Dirs: Bonni Cohen, Jon Shenk. US, 2017. 99min.
Former Vice President Al Gore’s hair is a little thinner, and it’s a lot whiter, but his message remains the same in this purposefully rousing follow-up to his 2006 documentary hit An Inconvenient Truth: climate change is a dangerous man-made reality and the world has a moral imperative to curtail it. Though audiences may have heard this one before, An Inconvenient Sequel: Truth to Power preaches effectively to its choir, with a decade of fresh data and increasing cataclysms—from harrowing typhoons and “rain bombs” to heat-waves and flooding coastlines—to persuasively make its case.
The stakes have been raised in more ways than one.
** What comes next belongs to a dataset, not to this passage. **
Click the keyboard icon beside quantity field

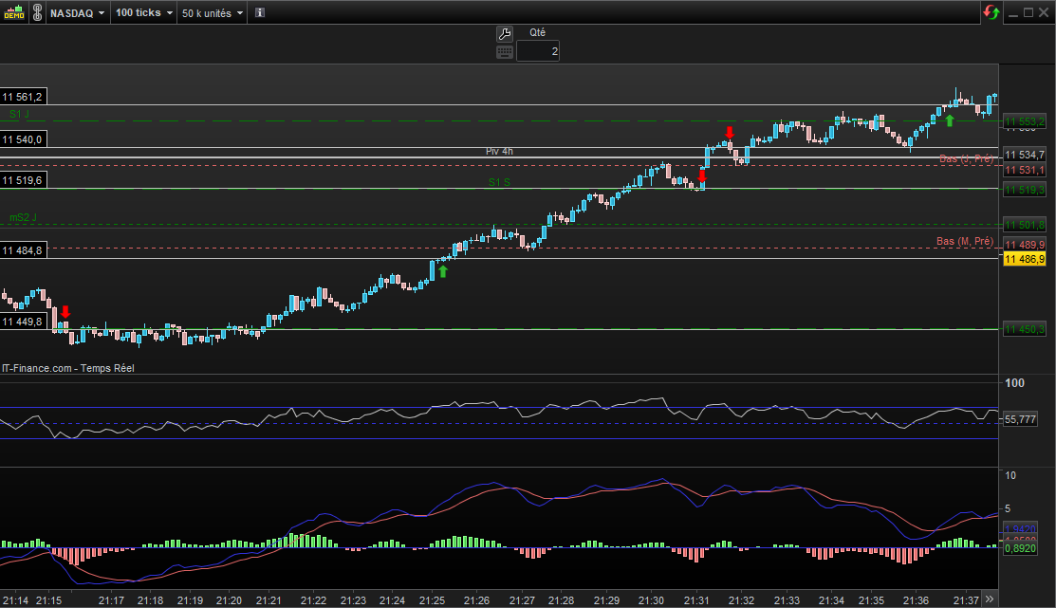(504, 51)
Theatrical grosses aren’t what they used to be for a social issue documentary (the original film earned more than $50 million at the worldwide box office), but with the help of deep-pocketed backers Paramount (which is releasing in the US on July 28) and Participant Media, and added controversy from a new US government that’s vocally dismissive of the issue, the new film could make a solid statement commercially. Sequel’s global reach—with a climax set in Paris—should also boost its international potential.
Like your standard Hollywood sequel, the new film borrows from its predecessor, with several shots of Gore’s updated slide show at Climate Leadership Training seminars around the world. Unfortunately, as with the original film, these PowerPoint presentations provide edifying illustrations and eye-opening charts, and even a few graphs of hope—such as exponential usage of solar energy in Chile, for example—but they are dramatically and cinematically inert.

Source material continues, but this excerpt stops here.